**Action item**
Give the data back exactly. Leave out any images.

[Extracted data entries]
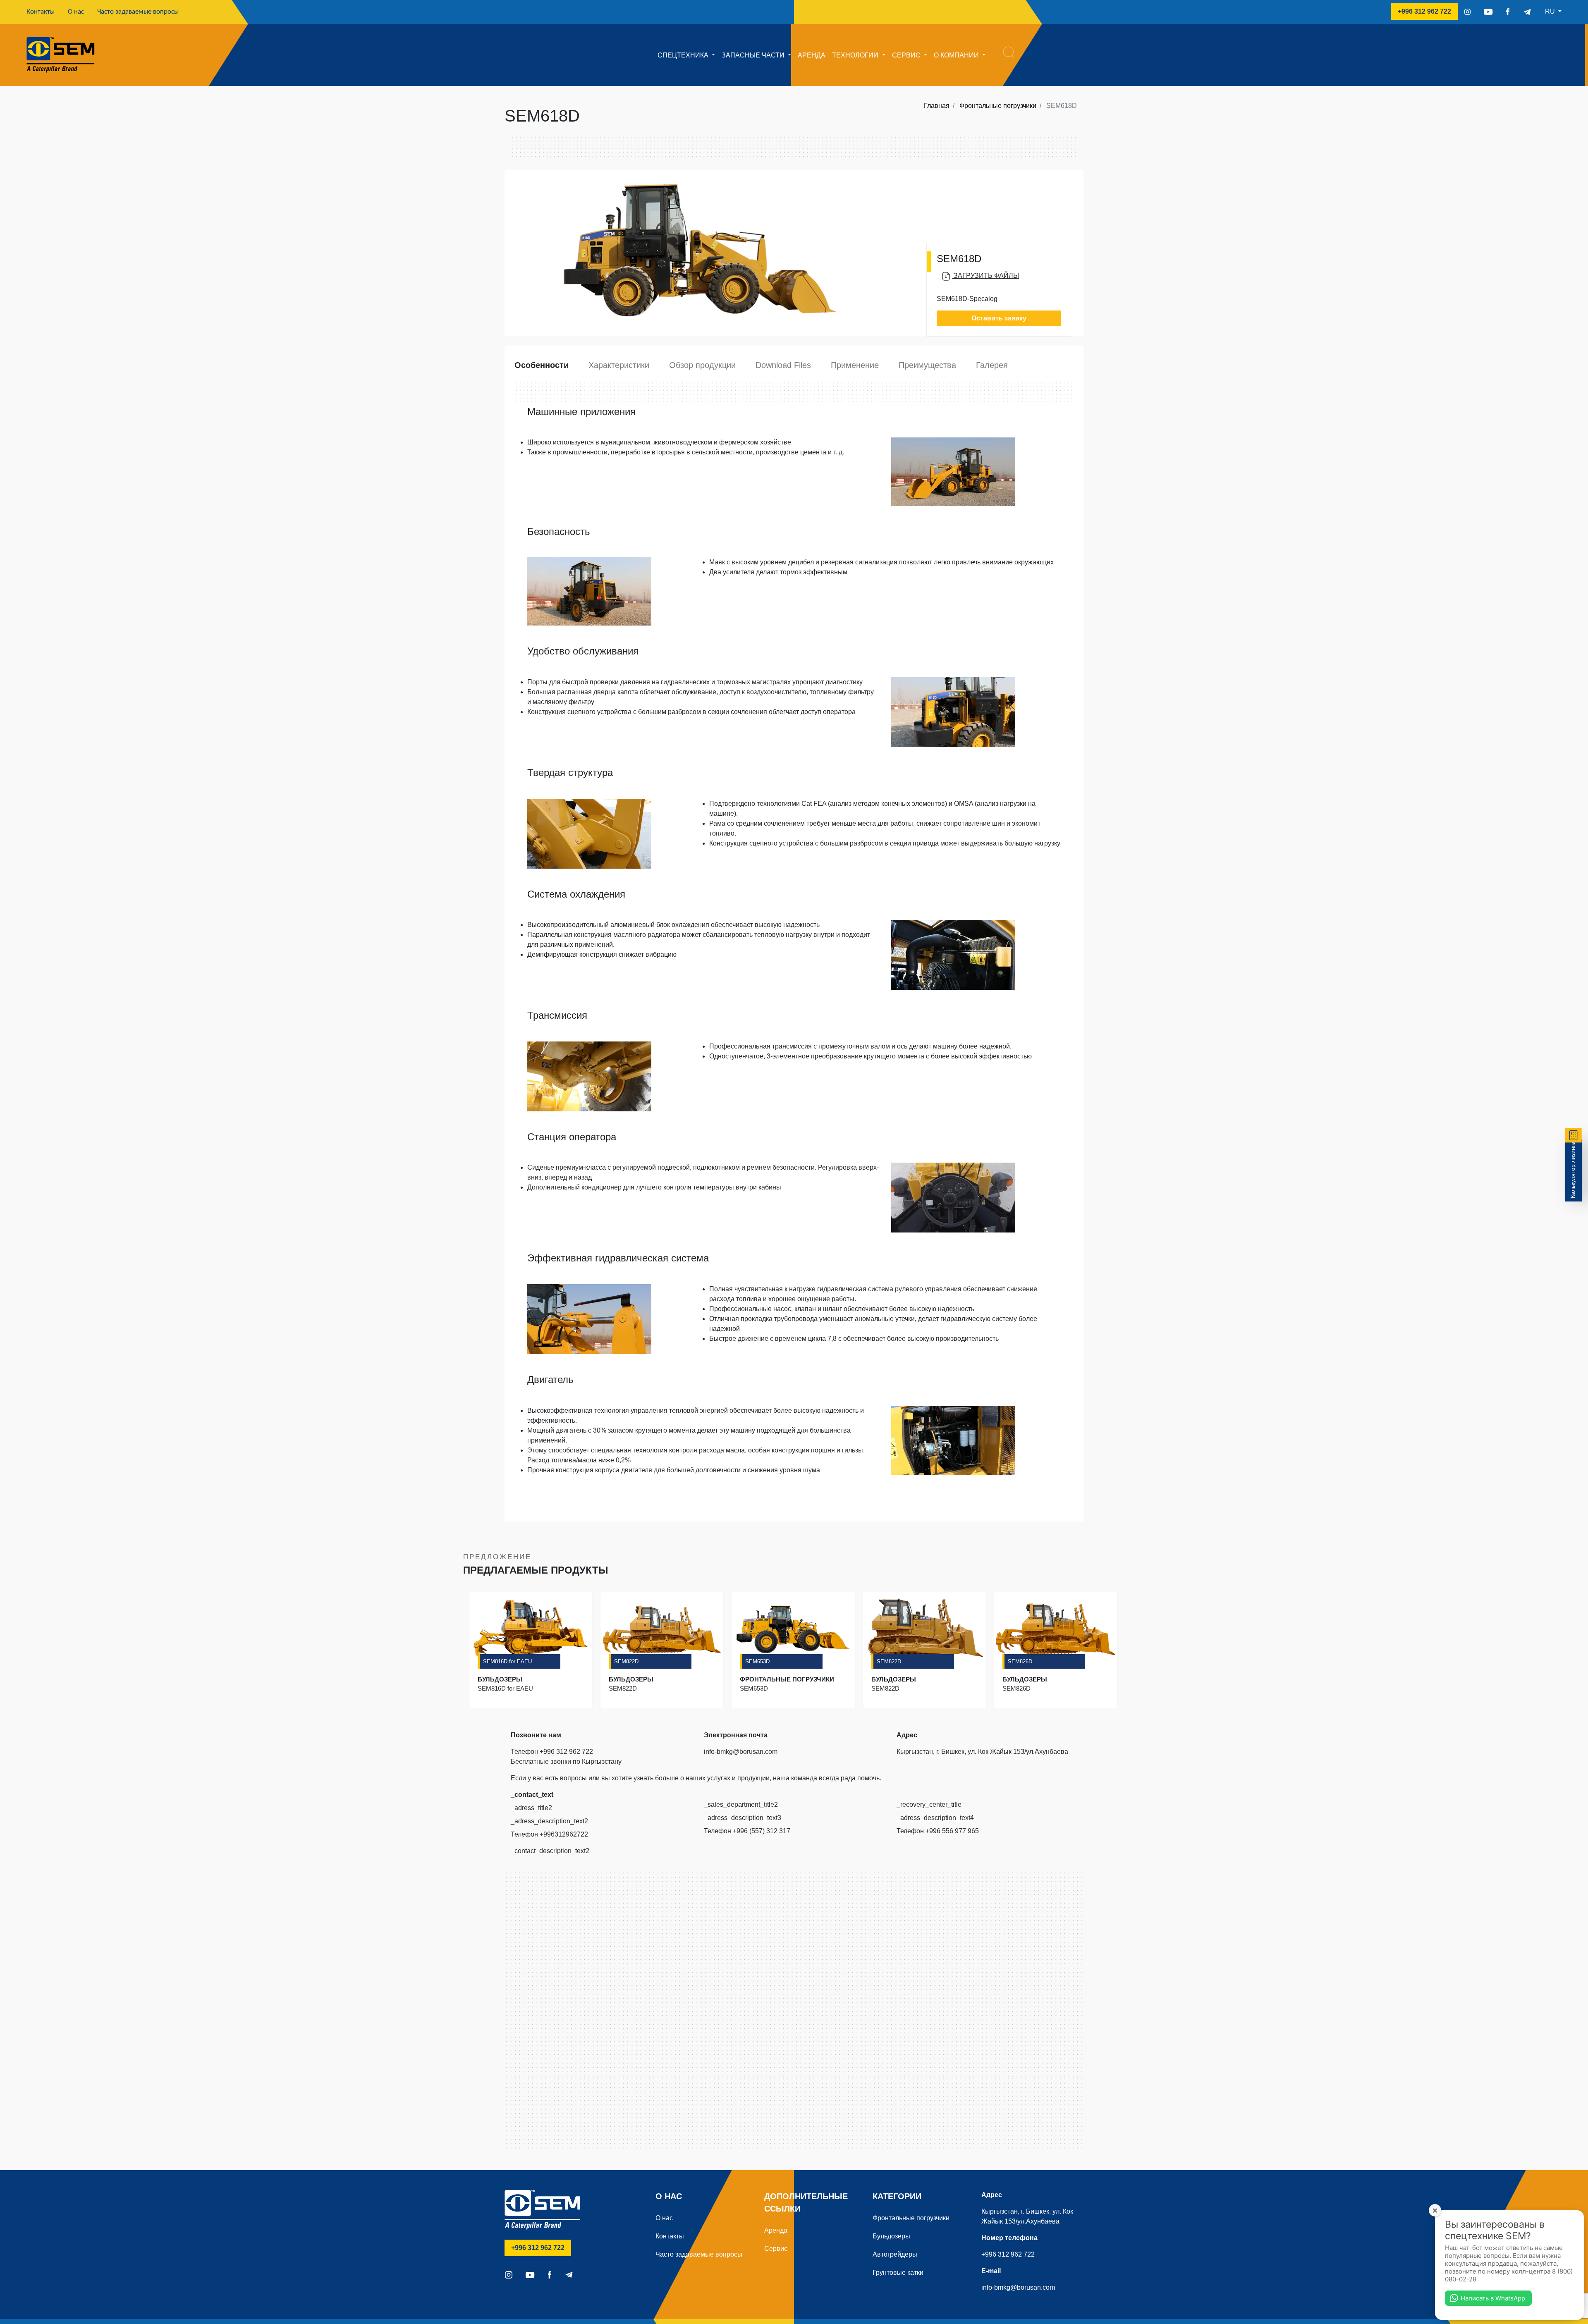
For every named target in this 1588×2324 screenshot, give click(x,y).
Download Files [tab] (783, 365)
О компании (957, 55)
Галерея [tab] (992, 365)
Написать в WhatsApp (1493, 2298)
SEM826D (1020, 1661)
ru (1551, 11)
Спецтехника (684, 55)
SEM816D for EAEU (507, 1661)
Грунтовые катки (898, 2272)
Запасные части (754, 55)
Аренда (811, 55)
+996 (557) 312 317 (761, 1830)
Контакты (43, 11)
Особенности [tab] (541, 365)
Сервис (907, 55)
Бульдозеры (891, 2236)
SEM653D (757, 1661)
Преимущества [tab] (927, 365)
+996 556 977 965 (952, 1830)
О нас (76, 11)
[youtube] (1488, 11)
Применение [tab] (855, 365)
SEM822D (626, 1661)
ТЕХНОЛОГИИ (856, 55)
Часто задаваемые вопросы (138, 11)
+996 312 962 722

**Written answer**
For every named target in this 1588×2324 screenshot, give click(x,y).
Download Files [tab] (783, 365)
О компании (957, 55)
Галерея [tab] (992, 365)
Написать в WhatsApp (1493, 2298)
SEM826D (1020, 1661)
ru (1551, 11)
Спецтехника (684, 55)
SEM816D for EAEU (507, 1661)
Грунтовые катки (898, 2272)
Запасные части (754, 55)
Аренда (811, 55)
+996 (557) 312 317 (761, 1830)
Контакты (43, 11)
Особенности [tab] (541, 365)
Сервис (907, 55)
Бульдозеры (891, 2236)
SEM653D (757, 1661)
Преимущества [tab] (927, 365)
+996 556 977 965 (952, 1830)
О нас (76, 11)
[youtube] (1488, 11)
Применение [tab] (855, 365)
SEM822D (626, 1661)
ТЕХНОЛОГИИ (856, 55)
Часто задаваемые вопросы (138, 11)
+996 312 962 722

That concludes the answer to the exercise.